Authorities detained the man after a baggage handler reported a small explosion while unloading luggage from an American Airlines (AMR.N) flight that arrived in Miami from Boston.
FBI spokesman Mark Leverock said the man's luggage contained hundreds of bullet primers -- a key component of bullet cartridges.
(Excerpt) Read more at reuters.com ...
I’m curious, where is the primer on a rim fire cartridge. I know the difference between them, but not sure how the rim fire works, despite the fact I grew up firing thousands of them on the ranch as a kid.
Thanks!
So once again our multi-billion-dollar citizen groping brigade has caught... someone with no links to terrorism. As usual.
Have any of these bozos ever caught an actual terrorist? It seems to me that those guys invariably get through our sophisticated "security" and are either subdued by passengers while attempting to light their shoes, or they burn off their wee-wees while trying to explode their underwear.
Oh, but I forget. Liberal "security" isn't really about actual security, it's about making people feeeeeeeeel "more secure."
I guess someone decided that irradiation and sexual assault by government officials imparts a comforting sense of safety to the typical American.
What the heck is a "nationalized" citizen? Do they mean "naturalized," perhaps? Or is the government now seizing citizens without their consent?
A "nationalized" citizen carrying "bullet primers," sheesh... Reuters isn't even pretending they know what they are talking about, they're just burping out mangled phrases with the intent of triggering pavlovian responses.
The unlikely becomes absurd.
For what it is worth, TSA refs and every airline policy forbids transporting primers and black powder. It is even possible that he was using an old muzzleloader trick of using shotgun shells (which are legal to transport with declaration) to hide his primers. But this whole story of a primer going off in luggage on the ground and being heard is increadibly unlikely.
A cavalier attitude about explosives will usually lead to problems.
Ah, that makes sense! A million thanks. I’ve wondered about that for years but never came across an occasion to ask about it!
“The accidental ignition story stinks like a search for drugs that came up with primers.”
I have to agree with you.
Anyone familiar with Primers and their packaging would Tape the individual Boxes so they could not slide open and then either tape the 1000 count box as well or at least wrap up the 100 count boxes in a sock or something like that.
No way could they accidentally go off unless they were loose in the suitcase and even then I have my doubts. They would have to come out of the suitcase and be crushed in some manner.
Wish the guy luck, though. At minimum, he is in violation of 15 laws with minimum fines of $250.00 each with usual punishments of $12,000.
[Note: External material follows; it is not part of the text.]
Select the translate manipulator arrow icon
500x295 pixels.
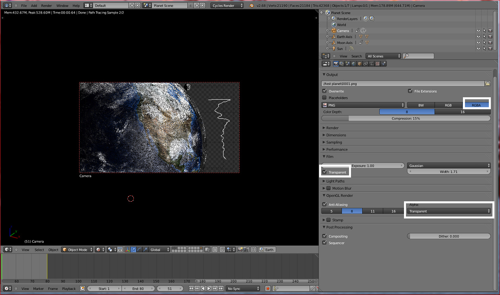tap(134, 250)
I don’t know about Jamaica, but some Caribbean Islands have made private ownership of firearms / ammunition illegal.
The primer compound is spun up into the outer edges of the rim, inside the case of course, so when the firing pin drops on the edge of the rim the primer compound ignites. Primer compounds are actually types of fulminates.
So once again our multi-billion-dollar citizen groping brigade has caught... someone with no links to terrorism. As usual.
No they missed him completely, this happen when they were unloading.
"The bag was being taken out by a baggage handler, he put it on the ground and something ignited and hit him in the shoe," Leverock told Reuters. "One of the primers ignited and then they all ignited," he added.
Something hit him in the shoe? Sympathetic detonation of primers?
Loading not unloading, it had already been screened.
When was the last time you bought primers?
Just curious, which came first? Rim fire or center fire?
Crisis - next step, DHS to ban “explosive” primers.
A nationalized citizen is one whose parents secured a Certificate of Live Birth for a child born over seas, to secure his citizenship.
if memory serves, rim fire came first and CF was delayed by the patents on RF.